**EXERCISE TEXT:**
****************

That would make it the longest, most heavily pregnant pause between signing and appearance since Simon Barnett left More FM for Newstalk ZB. (The wider expectation is that Barrett will play for the Blues in 2021 and exercise his sabbatical clause the following year.)
12. Has there ever been a spectacle as bizarre as watching fielders retrieving balls hit into the stands at an international cricket match?
The first and, as it happens, only Chappell-Hadlee ODI at Sydney was one of the worst games of cricket in history and not just because New Zealanders have seemingly lost all ability to bat properly when visiting Australia.
We might mock cricket here for its inability to draw crowds capable of filling the rugby stadia the Black Caps play in, but the "action" at the SCG shows that even a small crowd makes it bearable.
13. The following day this writer found himself watching two school games played simultaneously side-by-side at an unattractive ground on the northern fringes of Auckland.
Some of the cricket was borderline atrocious yet the mere fact that there were parents there watching made it a far more satisfying experience than watching the Black Caps on the telly the night before.
14. Sometimes it takes an athlete with a massive platform to cut through the crap.
As the F1 show hit Melbourne for the season opener, organisers and key stakeholders all toed a party line that was out of step with reality and deeply confusing for fans, many who turned up at closed gates for the first day of racing.
When asked why the race was still going ahead, six-time Hamilton was blunt: "Cash is king I guess," he said. "I am really very, very surprised that we are here. I think in motorsport it's great that we have racing, but I think it's really shocking that we are all sitting in this room. There are so many fans here today… you are seeing the NBA being suspended, yet Formula One continues to go on."
It was duly cancelled.
15. Wayne Rooney asks some pointed questions of football authorities in England, few of which will be able to be answered satisfactorily, you suspect.
"Thankfully football made the right call in the end," he wrote in his column for the Sunday Times.
"We had to put the season on hold. But why did we wait until Friday? Why did it take [Arsenal manager] Mikel Arteta to get ill for the game in England to do the right thing? For players, staff and their families it has been a worrying week – one in which you felt a lack of leadership from the government and from the FA and Premier League. It felt typical of the way things are done in football. That Leicester [who had reported symptomatic players] aren't a big enough team to cause any chaos, it's fine, we carry on. Then as soon as one of the bigger clubs – Arsenal – are affected, we finally make a decision."
Rooney said it felt like footballers were being used as guinea pigs, finishing with a similar lament to Hamilton: "I think a lot of footballers were wondering, 'Is it something to do with money being involved in this?'"

****************

**COLLECTED MATERIAL:**
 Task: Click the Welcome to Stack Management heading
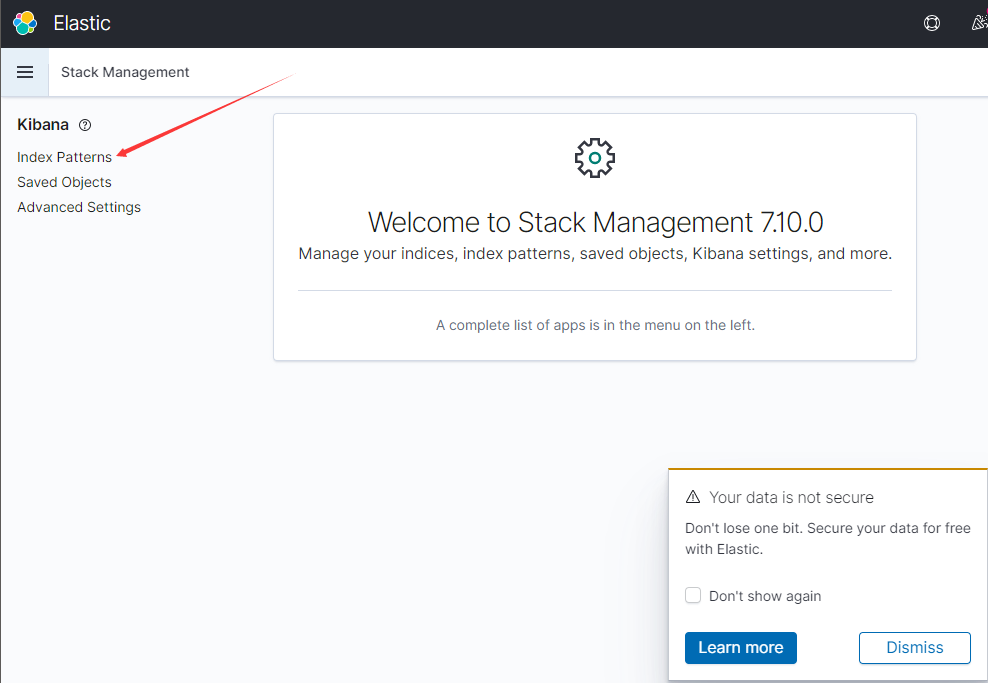coord(595,221)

****************

**WHAT YOU ARE ASKED TO DO:**
From the sports column, write out the passage word for word, starting with "14. Sometimes it" and going on through "day of racing.".

**RESULT OF THE EXERCISE:**
14. Sometimes it takes an athlete with a massive platform to cut through the crap.
As the F1 show hit Melbourne for the season opener, organisers and key stakeholders all toed a party line that was out of step with reality and deeply confusing for fans, many who turned up at closed gates for the first day of racing.